* _Set exercise A_
Translate this sentence from the UFO article into Spanish: "She tells no one but her family."

------ Excerpt

Distant Encounters: Canada’s Most Mysterious UFO

Nessie, Area 51, Roswell: names like this define UFO and paranormal lore. This is not a series about them. In Distant Encounters, we tour the strangest, most isolated tales of encounters with the unknown.

August 18th, 1991. West Carleton, Ontario – a rural farming community. Diane Labenek hears the barks of distant dogs across the field. She rises, looks out the window, and one of my favorite UFO cases of all time begins.

Labenek sees fire and lights: red flames and smoke. A UFO flies towards the bright fire. As Labenek watches,  the UFO departs. Ten minutes later, a helicopter flies overhead. She tells no one but her family.

This isn’t the first strange event to happen in West Carleton: in 1989, Labenek and many others report an “intense, bright light” passing overhead towards a nearby swamp, pursued by helicopters. But neither event draws much attention: with Labenek keeping the story to herself, it’s just another UFO sighting, a lone report without any proof to back it up.

The following year, proof arrived.

Six months later, UFO researcher Bob Oechsler received a package from someone identified only as “Guardian”. The anonymous present included a VHS tape and many crudely forged documents and photos of aliens. In short, most of what Guardian sent was easily dismissable bullshit: but the VHS tape proved harder to dismiss.

The tape corroborates Labenek’s 1991 sighting almost exactly, down to the barking dogs in the background. Seemingly filmed from the other side of the field, you can see the flares in the field, and the shining lights of a large, distinct UFO. Oechsler, who didn’t know about Labenek’s sighting, couldn’t have known that this wasn’t Guardian’s first enigmatic message.

After the 1989 sighting, researcher Tom Theofanous of the Canadian UFO Research Network received a package from Guardian alleging a UFO crash near West Carleton. With nothing but photo-copied photos of fake aliens as “proof”, researchers who toured West Carleton discovered little else, bar reports of a strange lights from a local couple, a rancher – and Diane Labenek. They safely classified Guardian’s first message as a hoax.

In 1992, researchers weren’t so willing to dismiss Guardian. Oeschler and Graham Lightfoot visited West Carleton and, along the way, Labenek. Having no knowledge of her story, they were stunned to discover that it matched the video nearly exactly. Perhaps this would be a rarity – a UFO case with genuine proof?

------------

* _Set exercise B_
Quote the entries verbatim, starting at their first line and stopping after the line that contains "Click the Global".

------ Material for this task

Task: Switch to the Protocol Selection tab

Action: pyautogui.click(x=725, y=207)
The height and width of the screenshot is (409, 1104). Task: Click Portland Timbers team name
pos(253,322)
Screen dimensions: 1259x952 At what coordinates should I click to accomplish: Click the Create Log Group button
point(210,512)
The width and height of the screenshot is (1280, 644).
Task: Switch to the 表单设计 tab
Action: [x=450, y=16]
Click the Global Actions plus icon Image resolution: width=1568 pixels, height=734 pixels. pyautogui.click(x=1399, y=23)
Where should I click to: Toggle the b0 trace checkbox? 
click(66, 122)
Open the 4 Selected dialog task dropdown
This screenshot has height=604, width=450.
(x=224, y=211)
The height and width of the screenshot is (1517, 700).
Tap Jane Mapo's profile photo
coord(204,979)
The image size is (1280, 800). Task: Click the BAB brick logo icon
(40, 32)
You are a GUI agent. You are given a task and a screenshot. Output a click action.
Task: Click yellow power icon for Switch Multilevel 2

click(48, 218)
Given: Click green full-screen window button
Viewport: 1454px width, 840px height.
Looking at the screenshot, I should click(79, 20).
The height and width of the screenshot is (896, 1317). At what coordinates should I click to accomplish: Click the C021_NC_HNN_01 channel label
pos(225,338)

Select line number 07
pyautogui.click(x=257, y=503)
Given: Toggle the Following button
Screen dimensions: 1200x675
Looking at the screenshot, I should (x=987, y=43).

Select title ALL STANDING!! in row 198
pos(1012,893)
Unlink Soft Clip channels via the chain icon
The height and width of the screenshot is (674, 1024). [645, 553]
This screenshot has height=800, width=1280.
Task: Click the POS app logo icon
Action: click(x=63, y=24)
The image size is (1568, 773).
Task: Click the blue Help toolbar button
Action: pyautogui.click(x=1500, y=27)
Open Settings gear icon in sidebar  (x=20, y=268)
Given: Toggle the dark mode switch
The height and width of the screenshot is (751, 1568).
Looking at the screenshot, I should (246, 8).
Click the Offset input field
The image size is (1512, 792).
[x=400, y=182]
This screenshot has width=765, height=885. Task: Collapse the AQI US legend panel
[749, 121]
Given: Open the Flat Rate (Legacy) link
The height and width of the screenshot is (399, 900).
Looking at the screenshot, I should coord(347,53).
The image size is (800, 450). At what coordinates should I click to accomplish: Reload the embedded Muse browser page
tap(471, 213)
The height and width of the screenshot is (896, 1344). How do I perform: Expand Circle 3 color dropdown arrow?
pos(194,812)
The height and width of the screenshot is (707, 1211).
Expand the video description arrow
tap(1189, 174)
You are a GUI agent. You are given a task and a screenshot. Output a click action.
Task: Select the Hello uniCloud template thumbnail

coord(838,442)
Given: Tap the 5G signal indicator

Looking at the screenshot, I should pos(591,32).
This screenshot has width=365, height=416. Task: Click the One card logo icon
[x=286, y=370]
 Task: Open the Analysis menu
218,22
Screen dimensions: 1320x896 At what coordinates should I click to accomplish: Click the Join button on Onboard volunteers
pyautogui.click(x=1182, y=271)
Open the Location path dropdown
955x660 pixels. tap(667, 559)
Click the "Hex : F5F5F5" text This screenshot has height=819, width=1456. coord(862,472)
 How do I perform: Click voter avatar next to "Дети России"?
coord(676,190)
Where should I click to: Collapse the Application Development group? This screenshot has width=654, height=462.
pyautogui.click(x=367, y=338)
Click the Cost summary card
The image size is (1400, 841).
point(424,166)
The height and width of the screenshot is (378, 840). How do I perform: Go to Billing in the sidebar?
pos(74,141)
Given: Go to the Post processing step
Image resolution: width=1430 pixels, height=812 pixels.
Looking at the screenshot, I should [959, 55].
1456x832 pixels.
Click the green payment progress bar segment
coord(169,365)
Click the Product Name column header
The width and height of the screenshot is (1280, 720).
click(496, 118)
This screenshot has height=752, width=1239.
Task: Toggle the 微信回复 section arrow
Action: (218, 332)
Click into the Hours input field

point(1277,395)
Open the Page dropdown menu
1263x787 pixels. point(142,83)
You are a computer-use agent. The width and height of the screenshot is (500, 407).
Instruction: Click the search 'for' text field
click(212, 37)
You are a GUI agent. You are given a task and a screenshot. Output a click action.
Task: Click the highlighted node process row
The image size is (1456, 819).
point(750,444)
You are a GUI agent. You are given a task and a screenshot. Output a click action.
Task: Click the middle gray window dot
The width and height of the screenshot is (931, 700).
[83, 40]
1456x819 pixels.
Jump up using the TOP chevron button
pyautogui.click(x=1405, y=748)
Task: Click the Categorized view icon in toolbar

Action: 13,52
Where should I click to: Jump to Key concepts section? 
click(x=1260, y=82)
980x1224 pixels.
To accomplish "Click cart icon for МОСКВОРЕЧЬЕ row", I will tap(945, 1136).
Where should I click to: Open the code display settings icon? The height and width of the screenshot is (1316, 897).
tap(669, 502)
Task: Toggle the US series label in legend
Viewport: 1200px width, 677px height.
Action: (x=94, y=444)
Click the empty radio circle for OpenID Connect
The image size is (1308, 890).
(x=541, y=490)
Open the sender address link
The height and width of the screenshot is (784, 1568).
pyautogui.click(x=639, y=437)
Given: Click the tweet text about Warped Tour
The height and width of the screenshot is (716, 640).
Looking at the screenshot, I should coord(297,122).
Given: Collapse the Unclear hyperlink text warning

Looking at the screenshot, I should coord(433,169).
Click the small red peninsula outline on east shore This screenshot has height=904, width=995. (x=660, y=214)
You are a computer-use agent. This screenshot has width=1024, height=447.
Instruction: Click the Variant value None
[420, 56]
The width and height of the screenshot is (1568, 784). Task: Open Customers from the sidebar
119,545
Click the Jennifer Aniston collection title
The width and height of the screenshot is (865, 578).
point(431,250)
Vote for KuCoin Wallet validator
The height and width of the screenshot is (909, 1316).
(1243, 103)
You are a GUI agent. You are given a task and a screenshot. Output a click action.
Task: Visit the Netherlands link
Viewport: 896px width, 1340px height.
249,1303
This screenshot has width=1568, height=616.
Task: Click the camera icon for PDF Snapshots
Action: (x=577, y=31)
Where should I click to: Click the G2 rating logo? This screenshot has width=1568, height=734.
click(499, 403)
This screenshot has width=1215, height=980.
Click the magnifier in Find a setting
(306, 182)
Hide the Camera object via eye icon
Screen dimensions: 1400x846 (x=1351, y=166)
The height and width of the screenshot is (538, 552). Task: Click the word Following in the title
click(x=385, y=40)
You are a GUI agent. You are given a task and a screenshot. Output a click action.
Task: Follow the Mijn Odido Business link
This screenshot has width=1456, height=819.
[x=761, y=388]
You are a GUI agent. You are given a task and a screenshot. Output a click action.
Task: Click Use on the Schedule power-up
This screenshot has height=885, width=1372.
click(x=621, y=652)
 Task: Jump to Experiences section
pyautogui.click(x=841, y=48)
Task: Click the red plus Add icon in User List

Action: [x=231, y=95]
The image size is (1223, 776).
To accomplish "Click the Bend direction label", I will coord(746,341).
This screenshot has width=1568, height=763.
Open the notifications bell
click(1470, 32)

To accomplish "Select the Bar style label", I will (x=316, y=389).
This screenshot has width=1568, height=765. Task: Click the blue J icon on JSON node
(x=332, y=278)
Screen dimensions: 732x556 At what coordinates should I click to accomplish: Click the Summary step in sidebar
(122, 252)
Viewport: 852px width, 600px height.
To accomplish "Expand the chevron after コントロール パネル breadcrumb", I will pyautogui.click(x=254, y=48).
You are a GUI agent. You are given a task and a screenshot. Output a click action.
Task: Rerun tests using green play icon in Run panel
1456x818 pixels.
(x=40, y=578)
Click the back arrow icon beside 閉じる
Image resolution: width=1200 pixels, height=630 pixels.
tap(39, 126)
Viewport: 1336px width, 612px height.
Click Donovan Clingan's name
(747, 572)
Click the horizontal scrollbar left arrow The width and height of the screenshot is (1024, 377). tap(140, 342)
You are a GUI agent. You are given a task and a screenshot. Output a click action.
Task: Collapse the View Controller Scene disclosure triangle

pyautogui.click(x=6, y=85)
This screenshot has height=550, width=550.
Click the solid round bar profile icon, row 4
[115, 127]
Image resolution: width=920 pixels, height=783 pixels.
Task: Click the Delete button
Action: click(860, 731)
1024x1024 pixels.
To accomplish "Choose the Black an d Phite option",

------------

* _Complete output A_
No se lo cuenta a nadie salvo a su familia.

* _Complete output B_
Task: Switch to the Protocol Selection tab

Action: pyautogui.click(x=725, y=207)
The height and width of the screenshot is (409, 1104). Task: Click Portland Timbers team name
pos(253,322)
Screen dimensions: 1259x952 At what coordinates should I click to accomplish: Click the Create Log Group button
point(210,512)
The width and height of the screenshot is (1280, 644).
Task: Switch to the 表单设计 tab
Action: [x=450, y=16]
Click the Global Actions plus icon Image resolution: width=1568 pixels, height=734 pixels. pyautogui.click(x=1399, y=23)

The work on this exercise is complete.